__What this task involves__: Retype, word for word, each line between the lines holding "Contact Us (333, 2507)" and "[Close dialog] (621, 1122)", inclusive, and leave the rest of the data alone.

[Dataset records]

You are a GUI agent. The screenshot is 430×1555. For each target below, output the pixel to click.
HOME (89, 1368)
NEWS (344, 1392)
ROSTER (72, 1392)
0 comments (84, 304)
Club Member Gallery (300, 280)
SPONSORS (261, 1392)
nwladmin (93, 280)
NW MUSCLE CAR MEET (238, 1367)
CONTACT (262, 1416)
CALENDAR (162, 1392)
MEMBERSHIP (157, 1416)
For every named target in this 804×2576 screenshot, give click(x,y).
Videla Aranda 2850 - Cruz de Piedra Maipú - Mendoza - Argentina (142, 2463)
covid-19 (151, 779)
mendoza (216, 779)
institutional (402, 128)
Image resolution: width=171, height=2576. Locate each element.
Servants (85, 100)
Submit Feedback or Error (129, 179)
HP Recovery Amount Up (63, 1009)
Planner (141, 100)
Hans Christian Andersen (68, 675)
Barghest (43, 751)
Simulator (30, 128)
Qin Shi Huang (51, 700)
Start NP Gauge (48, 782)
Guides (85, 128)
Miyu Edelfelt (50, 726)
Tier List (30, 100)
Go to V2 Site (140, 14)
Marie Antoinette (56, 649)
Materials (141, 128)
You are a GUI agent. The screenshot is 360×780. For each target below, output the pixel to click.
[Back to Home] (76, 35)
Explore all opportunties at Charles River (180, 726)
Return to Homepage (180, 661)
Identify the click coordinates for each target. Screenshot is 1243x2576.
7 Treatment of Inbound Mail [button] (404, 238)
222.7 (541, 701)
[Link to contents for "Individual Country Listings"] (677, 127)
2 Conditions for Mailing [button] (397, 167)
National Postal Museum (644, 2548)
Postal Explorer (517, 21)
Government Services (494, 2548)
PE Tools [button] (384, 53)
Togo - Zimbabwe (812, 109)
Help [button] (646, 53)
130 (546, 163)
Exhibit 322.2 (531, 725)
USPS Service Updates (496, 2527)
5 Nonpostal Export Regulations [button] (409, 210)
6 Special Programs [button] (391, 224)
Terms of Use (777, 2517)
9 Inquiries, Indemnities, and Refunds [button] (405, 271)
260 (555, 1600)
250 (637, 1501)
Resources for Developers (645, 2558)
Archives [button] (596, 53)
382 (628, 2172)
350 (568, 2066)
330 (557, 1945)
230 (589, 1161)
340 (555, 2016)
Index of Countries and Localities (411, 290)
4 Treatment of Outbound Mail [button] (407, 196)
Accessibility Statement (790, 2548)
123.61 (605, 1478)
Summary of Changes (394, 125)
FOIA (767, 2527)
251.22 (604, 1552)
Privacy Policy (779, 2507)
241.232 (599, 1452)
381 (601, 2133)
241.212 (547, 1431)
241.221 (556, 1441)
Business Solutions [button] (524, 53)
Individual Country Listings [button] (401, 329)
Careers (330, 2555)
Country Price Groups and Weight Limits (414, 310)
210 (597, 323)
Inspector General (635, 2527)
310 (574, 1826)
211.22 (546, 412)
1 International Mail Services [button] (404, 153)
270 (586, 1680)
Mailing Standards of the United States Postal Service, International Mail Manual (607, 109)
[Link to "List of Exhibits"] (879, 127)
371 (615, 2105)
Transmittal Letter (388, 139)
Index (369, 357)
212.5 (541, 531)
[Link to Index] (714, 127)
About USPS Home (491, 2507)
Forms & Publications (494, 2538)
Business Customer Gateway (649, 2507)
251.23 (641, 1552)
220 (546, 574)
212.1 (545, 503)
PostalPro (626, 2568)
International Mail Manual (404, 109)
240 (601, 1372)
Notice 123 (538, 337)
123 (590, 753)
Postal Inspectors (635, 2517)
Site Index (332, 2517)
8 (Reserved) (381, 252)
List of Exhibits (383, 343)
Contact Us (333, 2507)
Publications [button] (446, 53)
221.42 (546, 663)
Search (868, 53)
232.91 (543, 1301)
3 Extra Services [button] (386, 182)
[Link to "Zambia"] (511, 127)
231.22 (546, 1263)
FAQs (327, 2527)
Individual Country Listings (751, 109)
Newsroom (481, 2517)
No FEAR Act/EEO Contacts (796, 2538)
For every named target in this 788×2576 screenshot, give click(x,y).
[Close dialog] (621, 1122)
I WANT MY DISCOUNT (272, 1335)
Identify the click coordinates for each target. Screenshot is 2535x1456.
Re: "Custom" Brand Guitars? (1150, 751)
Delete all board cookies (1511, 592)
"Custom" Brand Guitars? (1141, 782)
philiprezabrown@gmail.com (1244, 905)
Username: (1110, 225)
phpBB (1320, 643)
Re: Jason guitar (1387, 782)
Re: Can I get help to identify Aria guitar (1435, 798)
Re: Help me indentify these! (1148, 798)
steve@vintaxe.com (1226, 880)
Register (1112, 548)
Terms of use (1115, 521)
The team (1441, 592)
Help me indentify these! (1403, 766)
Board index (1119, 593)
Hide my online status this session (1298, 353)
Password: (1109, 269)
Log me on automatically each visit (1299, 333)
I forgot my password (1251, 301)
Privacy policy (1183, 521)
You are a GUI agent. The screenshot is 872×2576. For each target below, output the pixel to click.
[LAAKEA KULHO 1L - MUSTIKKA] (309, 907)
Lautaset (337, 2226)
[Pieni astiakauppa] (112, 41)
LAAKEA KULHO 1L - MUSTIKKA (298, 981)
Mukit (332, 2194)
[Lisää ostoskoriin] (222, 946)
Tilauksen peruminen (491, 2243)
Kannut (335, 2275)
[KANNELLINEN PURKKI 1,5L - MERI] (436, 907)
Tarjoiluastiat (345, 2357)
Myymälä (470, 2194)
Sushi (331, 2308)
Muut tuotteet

__Answer to this problem__:
Contact Us (333, 2507)
Publications [button] (446, 53)
221.42 (546, 663)
Search (868, 53)
232.91 (543, 1301)
3 Extra Services [button] (386, 182)
[Link to "Zambia"] (511, 127)
231.22 (546, 1263)
FAQs (327, 2527)
Individual Country Listings (751, 109)
Newsroom (481, 2517)
No FEAR Act/EEO Contacts (796, 2538)
For every named target in this 788×2576 screenshot, give click(x,y).
[Close dialog] (621, 1122)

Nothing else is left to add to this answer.